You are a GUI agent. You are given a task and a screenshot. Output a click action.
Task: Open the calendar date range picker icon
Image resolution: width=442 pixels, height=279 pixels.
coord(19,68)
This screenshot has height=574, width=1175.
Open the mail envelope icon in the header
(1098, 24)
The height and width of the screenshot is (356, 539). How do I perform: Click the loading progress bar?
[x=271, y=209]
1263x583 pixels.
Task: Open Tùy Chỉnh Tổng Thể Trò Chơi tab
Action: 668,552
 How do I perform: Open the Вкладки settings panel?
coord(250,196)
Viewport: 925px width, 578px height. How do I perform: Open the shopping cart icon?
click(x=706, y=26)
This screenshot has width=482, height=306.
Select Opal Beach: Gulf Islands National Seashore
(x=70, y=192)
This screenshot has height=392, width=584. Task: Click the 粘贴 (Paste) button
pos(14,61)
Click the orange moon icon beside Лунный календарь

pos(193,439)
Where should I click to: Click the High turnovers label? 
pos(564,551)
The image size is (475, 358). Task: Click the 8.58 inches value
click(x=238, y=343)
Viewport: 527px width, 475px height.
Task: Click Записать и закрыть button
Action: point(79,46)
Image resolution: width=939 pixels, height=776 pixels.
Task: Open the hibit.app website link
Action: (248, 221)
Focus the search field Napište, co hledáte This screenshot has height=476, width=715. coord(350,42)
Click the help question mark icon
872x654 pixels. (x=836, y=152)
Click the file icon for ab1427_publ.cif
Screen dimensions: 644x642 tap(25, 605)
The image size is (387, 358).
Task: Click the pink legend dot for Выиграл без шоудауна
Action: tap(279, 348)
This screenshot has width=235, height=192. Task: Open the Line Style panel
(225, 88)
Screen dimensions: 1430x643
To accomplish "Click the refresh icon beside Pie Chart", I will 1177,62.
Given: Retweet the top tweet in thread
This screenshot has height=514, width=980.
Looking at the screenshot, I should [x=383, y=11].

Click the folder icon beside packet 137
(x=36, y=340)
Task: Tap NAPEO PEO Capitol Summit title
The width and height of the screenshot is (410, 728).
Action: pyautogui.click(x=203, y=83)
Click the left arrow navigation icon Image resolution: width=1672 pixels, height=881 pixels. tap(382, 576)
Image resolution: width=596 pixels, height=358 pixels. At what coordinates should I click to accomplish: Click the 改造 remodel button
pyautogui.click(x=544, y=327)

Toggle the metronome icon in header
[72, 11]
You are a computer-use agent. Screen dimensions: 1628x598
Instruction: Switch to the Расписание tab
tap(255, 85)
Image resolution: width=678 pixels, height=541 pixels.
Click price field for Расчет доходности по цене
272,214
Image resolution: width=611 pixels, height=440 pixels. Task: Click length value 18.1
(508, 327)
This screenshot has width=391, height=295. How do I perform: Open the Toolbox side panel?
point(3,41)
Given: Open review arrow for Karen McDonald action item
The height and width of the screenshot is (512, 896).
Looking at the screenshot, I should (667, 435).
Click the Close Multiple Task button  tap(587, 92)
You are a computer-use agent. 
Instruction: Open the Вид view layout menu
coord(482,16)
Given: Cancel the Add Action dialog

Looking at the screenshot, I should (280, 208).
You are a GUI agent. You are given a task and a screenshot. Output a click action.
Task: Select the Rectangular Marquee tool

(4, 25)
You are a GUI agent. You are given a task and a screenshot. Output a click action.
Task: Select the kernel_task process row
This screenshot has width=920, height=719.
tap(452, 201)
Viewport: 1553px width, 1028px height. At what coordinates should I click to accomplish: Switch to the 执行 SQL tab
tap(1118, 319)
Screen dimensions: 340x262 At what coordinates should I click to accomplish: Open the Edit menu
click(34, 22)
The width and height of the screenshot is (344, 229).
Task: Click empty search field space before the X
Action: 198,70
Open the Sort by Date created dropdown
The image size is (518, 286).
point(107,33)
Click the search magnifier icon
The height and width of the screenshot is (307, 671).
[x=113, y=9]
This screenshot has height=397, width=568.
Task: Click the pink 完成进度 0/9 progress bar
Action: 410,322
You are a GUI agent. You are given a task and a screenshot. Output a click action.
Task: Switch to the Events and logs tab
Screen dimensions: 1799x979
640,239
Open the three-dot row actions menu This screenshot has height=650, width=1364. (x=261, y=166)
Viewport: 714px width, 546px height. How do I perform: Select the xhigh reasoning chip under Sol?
------------------------------
▶ [THE TASK]
Report, using only a number, how many lines above hold the word "computer".

▶ [ANSWER SECTION]
2